_Exercise aim_. Print the line that contains "The image size is (705, 202)." and every line after it through the last line of the records below, exactly as written and nothing else.

Stored items:
= = = = = = =

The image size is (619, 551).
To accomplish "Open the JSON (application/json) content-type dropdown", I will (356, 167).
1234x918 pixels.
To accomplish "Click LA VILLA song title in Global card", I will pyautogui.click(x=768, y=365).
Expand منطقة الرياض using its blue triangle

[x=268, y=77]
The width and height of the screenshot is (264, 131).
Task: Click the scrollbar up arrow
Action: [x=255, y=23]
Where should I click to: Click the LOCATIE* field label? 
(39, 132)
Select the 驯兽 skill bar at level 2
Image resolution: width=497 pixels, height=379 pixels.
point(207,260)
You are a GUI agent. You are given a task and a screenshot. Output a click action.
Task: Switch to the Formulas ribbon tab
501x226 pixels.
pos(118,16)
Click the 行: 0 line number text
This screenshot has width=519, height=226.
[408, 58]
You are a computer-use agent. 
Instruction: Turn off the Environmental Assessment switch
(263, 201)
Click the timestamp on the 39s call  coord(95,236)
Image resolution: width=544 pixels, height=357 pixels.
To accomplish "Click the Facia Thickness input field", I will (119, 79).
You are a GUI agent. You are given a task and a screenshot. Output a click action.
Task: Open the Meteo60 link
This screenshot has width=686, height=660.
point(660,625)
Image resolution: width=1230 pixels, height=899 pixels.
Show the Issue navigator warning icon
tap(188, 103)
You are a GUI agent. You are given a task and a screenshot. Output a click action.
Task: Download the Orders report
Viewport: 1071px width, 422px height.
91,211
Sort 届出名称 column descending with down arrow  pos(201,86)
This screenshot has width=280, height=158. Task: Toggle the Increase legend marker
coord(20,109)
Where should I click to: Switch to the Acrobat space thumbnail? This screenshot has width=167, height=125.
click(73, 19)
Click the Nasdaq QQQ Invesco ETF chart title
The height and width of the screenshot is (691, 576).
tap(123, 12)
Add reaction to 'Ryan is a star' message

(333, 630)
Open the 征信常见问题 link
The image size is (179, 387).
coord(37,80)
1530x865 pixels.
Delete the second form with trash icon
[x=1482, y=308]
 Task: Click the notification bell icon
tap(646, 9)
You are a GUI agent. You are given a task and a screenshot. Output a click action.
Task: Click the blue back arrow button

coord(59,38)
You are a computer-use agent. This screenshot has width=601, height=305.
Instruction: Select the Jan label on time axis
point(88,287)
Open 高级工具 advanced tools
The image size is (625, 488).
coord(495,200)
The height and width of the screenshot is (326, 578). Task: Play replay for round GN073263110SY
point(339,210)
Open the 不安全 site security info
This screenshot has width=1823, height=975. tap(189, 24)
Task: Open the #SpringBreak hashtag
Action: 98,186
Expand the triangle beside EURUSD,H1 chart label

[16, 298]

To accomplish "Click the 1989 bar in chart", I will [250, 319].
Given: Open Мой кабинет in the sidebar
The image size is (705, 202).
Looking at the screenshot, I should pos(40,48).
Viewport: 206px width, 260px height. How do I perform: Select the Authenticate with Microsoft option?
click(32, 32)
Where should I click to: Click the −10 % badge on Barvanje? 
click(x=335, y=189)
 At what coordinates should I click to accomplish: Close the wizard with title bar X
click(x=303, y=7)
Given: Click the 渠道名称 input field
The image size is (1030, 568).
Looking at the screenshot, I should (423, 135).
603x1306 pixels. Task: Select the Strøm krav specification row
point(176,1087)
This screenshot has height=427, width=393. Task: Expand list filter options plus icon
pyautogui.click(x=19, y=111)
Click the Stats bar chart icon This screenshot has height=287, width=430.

= = = = = = =

_Answer area_.
The image size is (705, 202).
Looking at the screenshot, I should pos(40,48).
Viewport: 206px width, 260px height. How do I perform: Select the Authenticate with Microsoft option?
click(32, 32)
Where should I click to: Click the −10 % badge on Barvanje? 
click(x=335, y=189)
 At what coordinates should I click to accomplish: Close the wizard with title bar X
click(x=303, y=7)
Given: Click the 渠道名称 input field
The image size is (1030, 568).
Looking at the screenshot, I should (423, 135).
603x1306 pixels. Task: Select the Strøm krav specification row
point(176,1087)
This screenshot has height=427, width=393. Task: Expand list filter options plus icon
pyautogui.click(x=19, y=111)
Click the Stats bar chart icon This screenshot has height=287, width=430.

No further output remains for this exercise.